You know, in an era dominated by a progressively boundary-free musical landscape, where pop, hip hop, rock and dance music congeal in ways that can seem indistinguishable from one another, sometimes it’s nice to hear a wooly rock band making songs that reach for great heights, but sound refreshingly grounded. That’s Wilderado. This is the sound of their aptly self-titled debut by the LA by-way-of Tulsa, Oklahoma quartet.
The record kicks off with an astral backing track before a loping riff kicks in. Then you hear the melodic vocal of lead singer & guitarist Max Rainer. It’s hook city: “I'd really like to meet you/‘Bout a dozen times a week/Yeah, I'd really like see you/Walking up and down my street/ left California for a bigger slice of cheese/But I would have waited for you if you didn't want to leave”. It’s just a hooky, irresistible track that seeps into your subconsciousness long after you’ve stopped listening to the record.
“Astronaut” has the same new wave jangle that would not be out of place on an early Strokes record, while “Head Right” has an on-point propulsion that would find itself on a soundtrack of a teen-centric movie in ’04.

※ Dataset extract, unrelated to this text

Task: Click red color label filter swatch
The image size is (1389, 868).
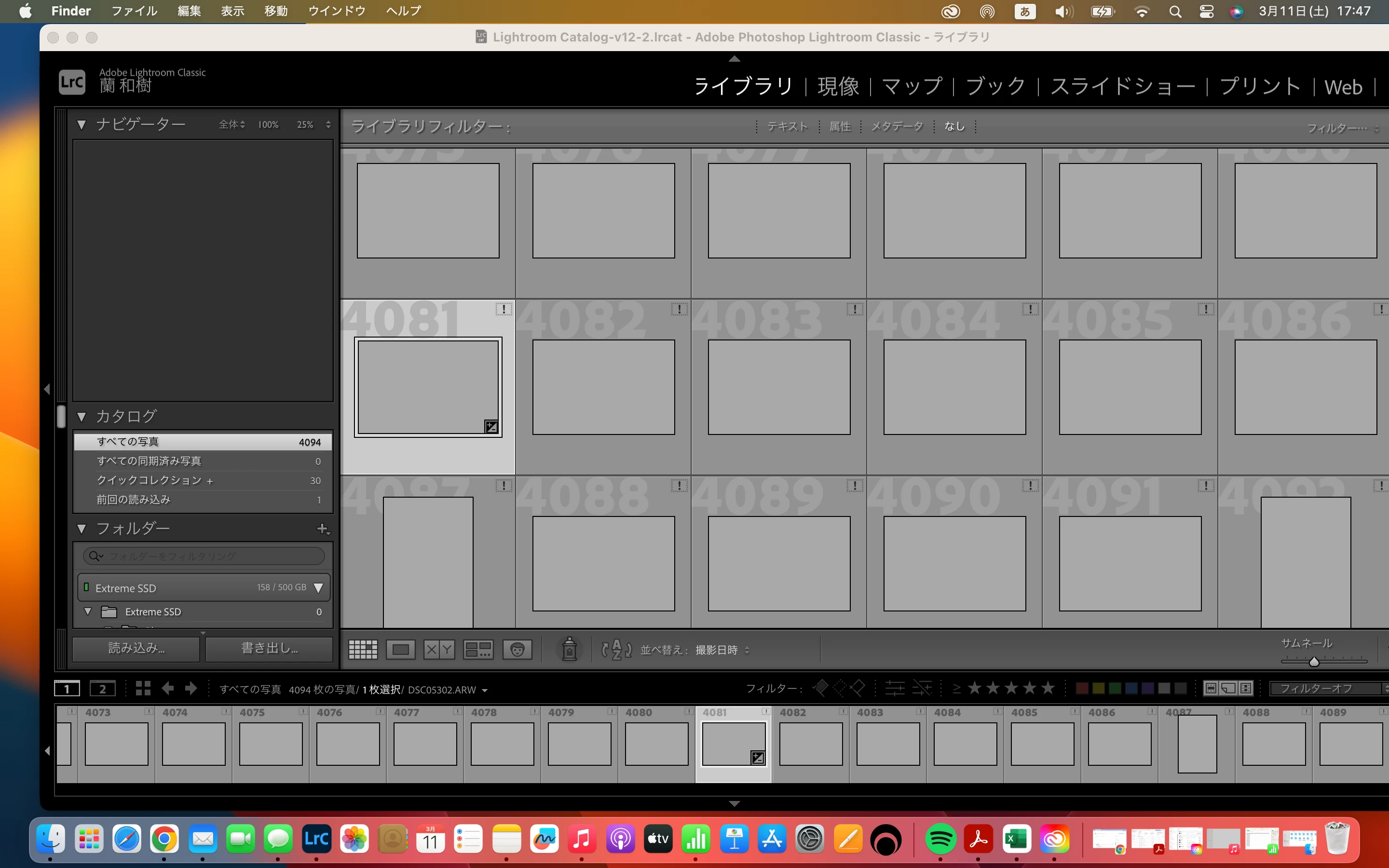Action: point(1082,688)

While Wilderado has plenty of not-quite distant throwback qualities to their songs, there are truly provocative moments - like the bubbling, subterranean sound of “The Worst of It”, a song that couples slick synths and a nervy riff that meshes wonderfully with Rainer’s vocal. “The Window”, is also worth a mention here as it plays on this with its show stopping piano and slow-dance guitars.
There’s plenty to like on Wilderado. It’s a record that’s so dynamic, plainly enjoyable and devoid of flavor-of-the-moment production styles that unmoor it from the era we are in. They’ve made something sound durable and lasting without the fuss that it takes to reach that sound. It’s a rare trick, but one they’ve mastered.